During her more than 35 years living in Steamboat Springs and throughout her life, Polly Idol never has stopped dancing.
She went to big community dances with her parents as a child, taking in all their steps and energy. She majored in dance education in college, and after moving to Steamboat, she taught classes and helped found the Steamboat Dance Theatre.
As couples dance became popular here, she jumped at the chance to stay close to her passion while dancing with her friends and community members.
To go without dancing for even a few days would be a lifestyle “that I don’t really want anything to do with,” Idol said Thursday afternoon as she and dance partner Charles Horton prepared for a new set of classes at Northwest Ballet Studio that evening.
The two have been sharing their love of swing, foxtrot, salsa, cha-cha, two-step and other social dance forms with Steamboat Springs as a teaching duo for about five years.
It’s not the formal, competitive style of ballroom dance potential students might have seen on “Dancing With the Stars.” Instead, it’s a style that’s more social, meant for people to revel in dancing in someone else’s arms.
“More than that, it’s a conversation that happens nonverbally with people,” Horton said. Dancers form a connection, communicating an artistic notion with their interpretations, Idol said.
Making steps their own
In an advanced-level class at Northwest Ballet Studio on Thursday night, Horton and Idol encouraged their students — four couples who had taken their classes before — to move their own way with the music, playing with the steps and having fun with their basic knowledge.
Their students come to lessons as a date night, as an outlet to practice the steps they already know or as a chance to check one more item off their “bucket list,” Idol said.
The pair’s social dance classes range in size, going as small as four or five couples and as large as almost 20 sets of dancers, Horton and Idol said.
Horton also teaches classes for people looking for help getting through their wedding dances. He and Idol offer private lessons or quick tutorials at community events on an on-demand basis.
Idol also occasionally teaches country styles, and goes out dancing socially as often as she can, finding open floors at community events such as Backcountry Ball or Ski Ball; public concerts by the Steamboat Swings community big band; or during country performances at Ghost Ranch Saloon.

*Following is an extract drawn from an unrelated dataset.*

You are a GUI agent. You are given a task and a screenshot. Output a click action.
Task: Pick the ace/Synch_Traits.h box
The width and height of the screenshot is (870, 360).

“One of our greatest joys in a small community like this is that we see our students out dancing and enjoying each other,” Idol said.
Horton came to formal couples dancing years after Idol. He’d always loved to dance and started taking classes in the late 1990s after seeing a movie called “The Tango Lesson.” After seeing that movie, Horton decided he wanted to be able to dance into his 80s. The steps he learned in classes stuck, and he started teaching with Idol in fall 2004 after she asked him to put together a piece for the Steamboat Dance Theatre’s annual concert, he said.
New class starts Feb. 18
Horton and Idol spend about as much time preparing dance routines and teaching techniques for their classes as they do leading them. After their advanced-level class wraps up in February, they’ll offer a similar set of steps to beginners in a six-week class from Feb. 18 to March 25. They expect the class to fill up and encourage anyone interested in participating to register early.
Horton, a massage therapist, and Idol, an educational materials developer for TIC, said they’d have trouble fitting more than one class a week into their already full schedules.
The highlight of their teaching pursuits so far has been leading a lesson to more people than they could see at a Steamboat Swings community concert and dance in March, Horton and Idol said.